On a p2p system, one idea that occured to me was to use a distributed 
hashtable mapping (node occurring in graph) -> (location of graph). This 
would allow me to find graphs relevant to a query by asking the 
distributed hashtable for graphs containing the nodes from the query. 
Again, the problem seems more manageable if we only look at one graph at 
a time.

> PS: Does your project have an URL? I'd like to find out more. Too see 
> the p2p/semantic web project I'm involved check out http://wymiwyg.org/mies

Thank you for your interest, but unfortunately we currently don't have a 
homepage. :-( Sorry. We're working on it.
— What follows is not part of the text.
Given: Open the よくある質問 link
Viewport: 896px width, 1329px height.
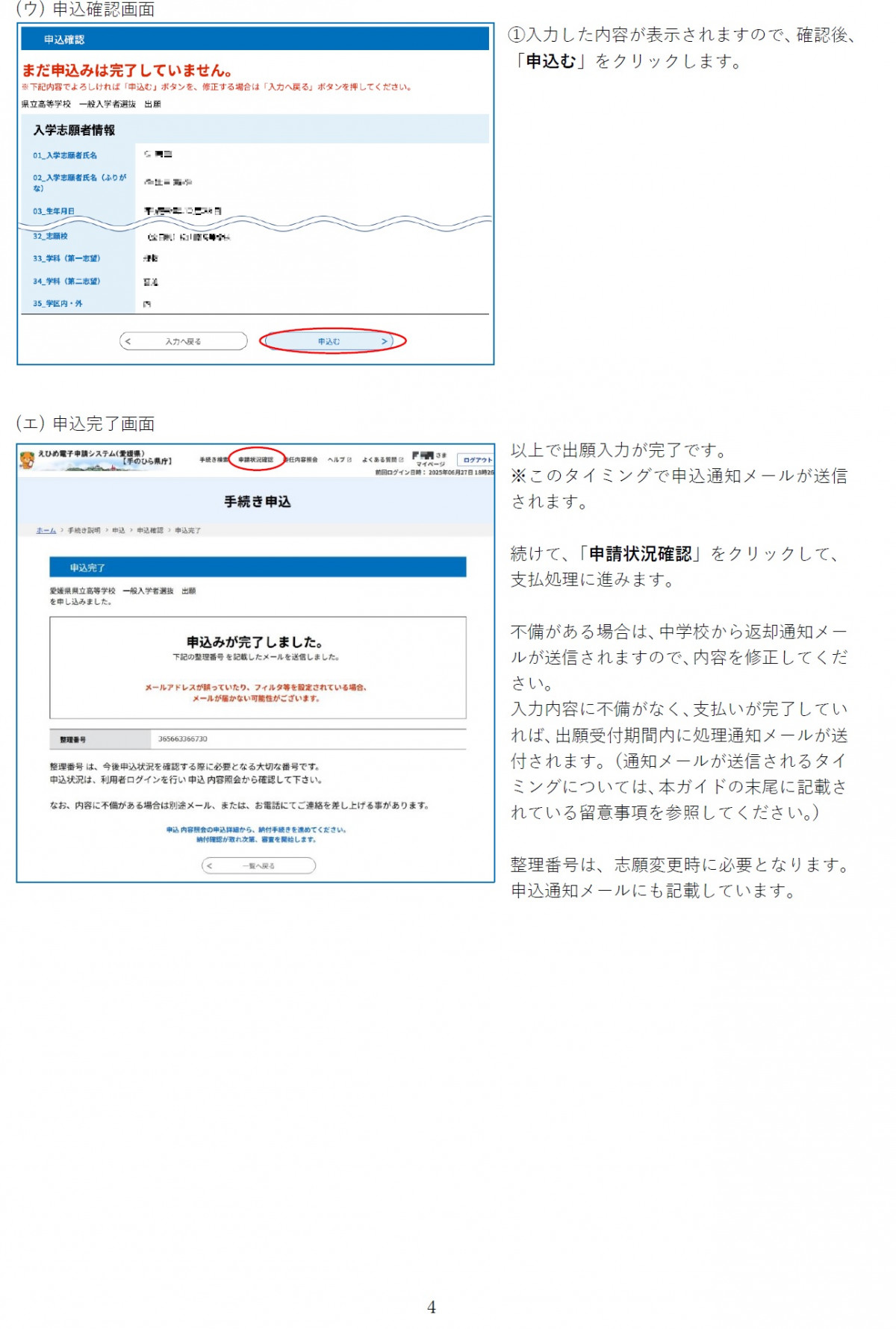Looking at the screenshot, I should coord(380,460).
I'll try to give you a quick overview.

The project I'm talking about here is called Storm, and it's an 
outgrowth of a bigger project called Fenfire. Fenfire is targeted to be 
a desktop environment built around RDF, where different applications are 
implemented as views on top of a single RDF model. This will allow data 
from different applications to be interconnected at a fine-grained 
level; for example, while I'm looking at an email from some person, I 
could quickly look at appointments I've scheduled with that person, or 
at that person's FOAF data, since they're all properties of the same RDF 
node. (We're more of a hypertext project, so the connectivity is more 
important to us than the semantics, but it's obvious that the RDF data 
model used by the applications will also allow interesting semantic 
queries over the data on one's computer.)

Storm (for 'storage module') started out as a supporting technology for 
Fenfire, but will also be usable independently. (A Storm release 
independent on Fenfire should happen Real Soon Now :-) ). Storm can be 
thought of as a replacement for files, making versioning and 
distributing data among computers more convenient.
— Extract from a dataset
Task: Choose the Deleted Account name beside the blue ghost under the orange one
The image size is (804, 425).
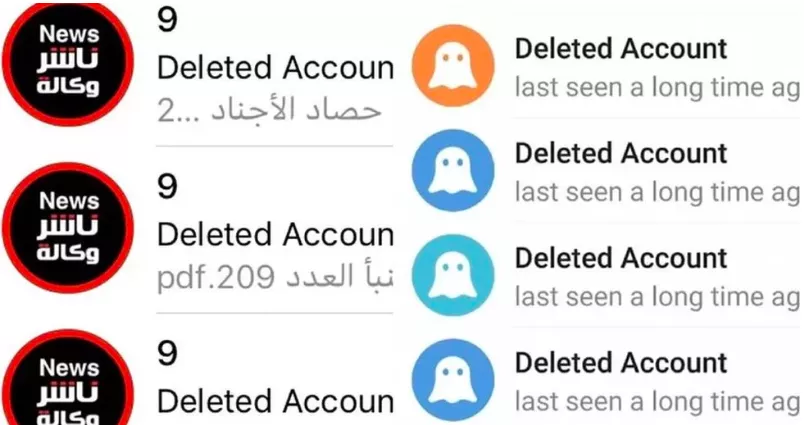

Storm stores data in *blocks*, byte sequences not unlike files, but 
identified by a cryptographic content hash (making them immutable, since 
if you change a block's content, you have a different hash and thus a 
different block). This allows you to make a reference to one specific 
version of something, authenticable with the hash (this is potentially 
very useful for importing ontologies into an RDF graph). You can 
retrieve a block from any source-- some server or peer or your local 
computer or an email attachment etc.-- since you can always check the 
authenticity. Because different blocks have different names, to 
synchronize the data on two computers, you can simply copy all blocks 
that exist on only one of the two to the other of the two (convenient 
e.g. for users with both a laptop and a desktop). When you create a new 
version of something, the old versions don't get overwritten, because 
you create a new block not affecting the old ones. The list goes on :-)
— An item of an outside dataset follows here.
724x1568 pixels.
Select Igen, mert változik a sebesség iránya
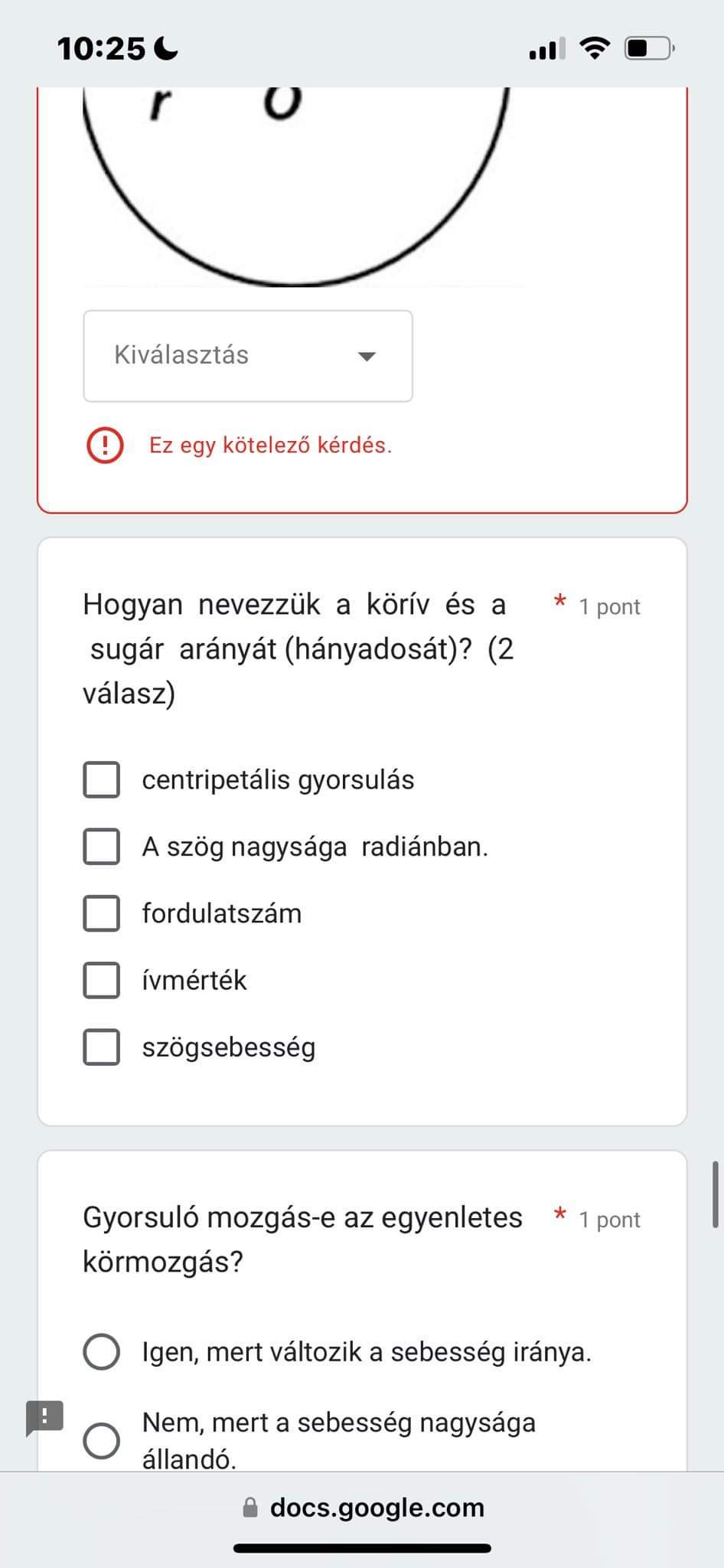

So anyway, there are a number of reasons why we need to do powerful 
queries over a set of Storm blocks. For example, since we use hashes as 
the identifiers for blocks, we don't have file names as hints to humans 
about their content; instead, we'll use RDF metadata, stored in *other* 
blocks. As a second example, on top of the unchangeable blocks, we need 
to create a notion of updateable, versioned resources. We do this by 
creating metadata blocks saying e.g., "Block X is the newest version of 
resource Y as of 2003-03-20T22:29:25Z" and searching for the newest such 
statement. (This design also provides a clean separation between 
changeable resources and individual versions of a resource, which are of 
course resources themselves.)

Of course this is just scratching the surface-- hope to have a page 
about it up sometime soon. We have publicized a short paper about this 
technology and a full article is currently under consideration for 
Hypertext'03; if you'd like, I can send you a copy by private mail.

Thanks for your interest,
- Benja
Received on Thursday, 20 March 2003 16:34:39 UTC